Utterly ridiculous! I never got the same number twice. And I'm sure it goes without saying that my mood went from completely anxious to very, very bad. I stormed around with my insides on FIRE I was so frustrated. And then, thankfully, my sister intervened. "Time for a new scale," she said. What??? "Get a new scale. One that works right. Once on, once off. Done." she said. And so we did. We went out and got me a new scale. Cool one too. One of those fancy schmancy glass ones that lets you see your weight to the tenth of a pound (as opposed to the 1/2 pound increments of my old one). But there was no way I was giving up any of the weight I'd lost. So the first thing we did was compare. Thankfully for me (and I guess you now too), they match!!! Hurray!!!

So there it is. My weight is down another 2 pounds - give or take 5. Hahaha. I'll keep you updated because I will do another weigh-in tomorrow so that I have it straight in my head. Because as you know all too well by now, I live by those numbers. I just need to be sure.

Other than the critical element of my weight, my food intake was okay. Too low today. Only 750 calories. That's not good. I have eat to lose. Such an unfair contradiction, don't you think? But my exercise was good. Treadmill 20 and water agony 10, maybe 15. New muscles aching tonight. But it's good. Really. No, really!

So it's off to bed now. But before I lay me down to sleep, I just want to thank you for the wonderful comments I get. They really have an impact on me. I have been thinking all day today about how I got where I am. And the more weight I drop, the more honest with myself I can be about that. Right now I'm still either partially blind or a flat out liar, so I will keep you posted as I know those answers too. But thank you. Thank you for giving me such great advice.
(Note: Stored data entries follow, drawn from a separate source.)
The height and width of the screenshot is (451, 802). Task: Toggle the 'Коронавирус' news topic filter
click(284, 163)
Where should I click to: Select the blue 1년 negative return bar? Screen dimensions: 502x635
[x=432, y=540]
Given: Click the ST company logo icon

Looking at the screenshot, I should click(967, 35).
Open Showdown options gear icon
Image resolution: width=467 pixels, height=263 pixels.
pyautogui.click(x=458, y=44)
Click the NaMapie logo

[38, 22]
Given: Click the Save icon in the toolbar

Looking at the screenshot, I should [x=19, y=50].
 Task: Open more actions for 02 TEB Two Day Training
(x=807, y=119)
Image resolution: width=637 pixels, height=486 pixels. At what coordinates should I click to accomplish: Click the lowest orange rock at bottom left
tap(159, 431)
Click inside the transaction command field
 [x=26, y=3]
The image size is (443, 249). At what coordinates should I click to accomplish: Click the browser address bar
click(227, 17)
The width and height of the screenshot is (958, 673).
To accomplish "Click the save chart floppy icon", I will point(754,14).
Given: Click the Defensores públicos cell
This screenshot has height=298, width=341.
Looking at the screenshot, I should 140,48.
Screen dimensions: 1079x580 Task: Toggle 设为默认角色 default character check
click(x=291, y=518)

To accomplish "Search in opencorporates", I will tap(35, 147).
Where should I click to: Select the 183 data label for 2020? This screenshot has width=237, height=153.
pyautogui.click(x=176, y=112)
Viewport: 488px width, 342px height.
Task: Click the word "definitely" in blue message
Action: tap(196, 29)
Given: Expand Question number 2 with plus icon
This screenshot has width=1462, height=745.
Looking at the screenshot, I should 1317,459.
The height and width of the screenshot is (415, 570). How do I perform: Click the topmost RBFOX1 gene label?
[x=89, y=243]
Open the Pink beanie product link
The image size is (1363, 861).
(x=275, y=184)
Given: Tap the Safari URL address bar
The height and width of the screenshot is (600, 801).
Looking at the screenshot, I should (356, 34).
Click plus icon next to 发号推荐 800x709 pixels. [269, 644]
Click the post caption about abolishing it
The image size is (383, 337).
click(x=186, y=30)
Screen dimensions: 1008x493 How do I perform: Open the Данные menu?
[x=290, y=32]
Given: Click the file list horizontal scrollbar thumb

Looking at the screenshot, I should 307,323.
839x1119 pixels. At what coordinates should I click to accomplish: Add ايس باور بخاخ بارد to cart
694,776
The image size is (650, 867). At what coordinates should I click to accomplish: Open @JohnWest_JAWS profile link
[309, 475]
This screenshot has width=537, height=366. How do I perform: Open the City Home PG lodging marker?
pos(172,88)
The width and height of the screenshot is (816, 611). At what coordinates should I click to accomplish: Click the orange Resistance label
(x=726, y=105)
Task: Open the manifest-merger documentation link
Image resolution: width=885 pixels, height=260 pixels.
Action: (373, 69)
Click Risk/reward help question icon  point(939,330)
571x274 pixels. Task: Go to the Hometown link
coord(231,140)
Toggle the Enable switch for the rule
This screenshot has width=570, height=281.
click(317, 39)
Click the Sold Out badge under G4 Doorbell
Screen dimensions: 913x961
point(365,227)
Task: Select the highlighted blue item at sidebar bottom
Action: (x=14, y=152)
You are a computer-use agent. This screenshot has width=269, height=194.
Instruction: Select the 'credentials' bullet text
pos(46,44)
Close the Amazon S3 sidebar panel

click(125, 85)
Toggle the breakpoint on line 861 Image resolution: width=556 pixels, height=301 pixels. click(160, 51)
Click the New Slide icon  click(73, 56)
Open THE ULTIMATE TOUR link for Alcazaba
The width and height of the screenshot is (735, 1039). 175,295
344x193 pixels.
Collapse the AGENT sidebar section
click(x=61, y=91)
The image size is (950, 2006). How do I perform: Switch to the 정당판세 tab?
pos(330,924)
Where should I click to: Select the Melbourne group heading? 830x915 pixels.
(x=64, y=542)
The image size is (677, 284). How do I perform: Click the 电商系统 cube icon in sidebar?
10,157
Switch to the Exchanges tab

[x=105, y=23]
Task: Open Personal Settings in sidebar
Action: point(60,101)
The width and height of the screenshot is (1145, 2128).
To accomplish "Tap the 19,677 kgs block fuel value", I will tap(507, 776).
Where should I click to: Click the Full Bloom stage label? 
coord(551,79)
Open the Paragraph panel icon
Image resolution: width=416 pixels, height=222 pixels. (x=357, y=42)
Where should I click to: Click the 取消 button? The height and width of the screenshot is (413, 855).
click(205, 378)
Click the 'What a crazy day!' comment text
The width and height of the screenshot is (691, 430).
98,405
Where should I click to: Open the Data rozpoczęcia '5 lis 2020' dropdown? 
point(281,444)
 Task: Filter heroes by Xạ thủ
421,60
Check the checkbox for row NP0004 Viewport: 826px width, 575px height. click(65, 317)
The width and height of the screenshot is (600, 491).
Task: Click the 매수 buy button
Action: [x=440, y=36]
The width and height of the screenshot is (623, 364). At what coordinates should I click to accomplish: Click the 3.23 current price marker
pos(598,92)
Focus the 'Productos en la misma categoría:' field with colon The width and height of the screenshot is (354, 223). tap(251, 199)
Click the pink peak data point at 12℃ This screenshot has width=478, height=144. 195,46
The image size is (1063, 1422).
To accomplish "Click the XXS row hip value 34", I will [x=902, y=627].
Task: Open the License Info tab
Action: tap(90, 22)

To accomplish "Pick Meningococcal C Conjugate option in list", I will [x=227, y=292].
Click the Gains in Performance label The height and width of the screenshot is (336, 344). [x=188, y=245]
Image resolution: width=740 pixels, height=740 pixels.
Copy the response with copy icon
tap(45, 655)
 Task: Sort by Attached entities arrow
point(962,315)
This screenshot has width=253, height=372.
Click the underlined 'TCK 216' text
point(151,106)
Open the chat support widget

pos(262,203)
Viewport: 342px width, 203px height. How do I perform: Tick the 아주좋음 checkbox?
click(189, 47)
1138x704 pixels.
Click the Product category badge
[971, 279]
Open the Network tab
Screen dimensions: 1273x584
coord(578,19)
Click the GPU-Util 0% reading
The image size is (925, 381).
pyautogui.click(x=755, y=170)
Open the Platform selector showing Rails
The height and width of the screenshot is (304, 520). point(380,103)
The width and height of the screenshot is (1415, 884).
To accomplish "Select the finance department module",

Okay. Nuf said. May God bless you with something special tomorrow. And may He bless me with both the courage to continue this journey and the wisdom to see the positive side of what I endure to get there. Amen. A.M.E.N.!!!

3 comments:

  1. I knew you had it in you. You had to take those rose colored glasses off and just take a look.
    Through these postings of yours I am beginning to see the beauty that is you -
    Congratulations my friend!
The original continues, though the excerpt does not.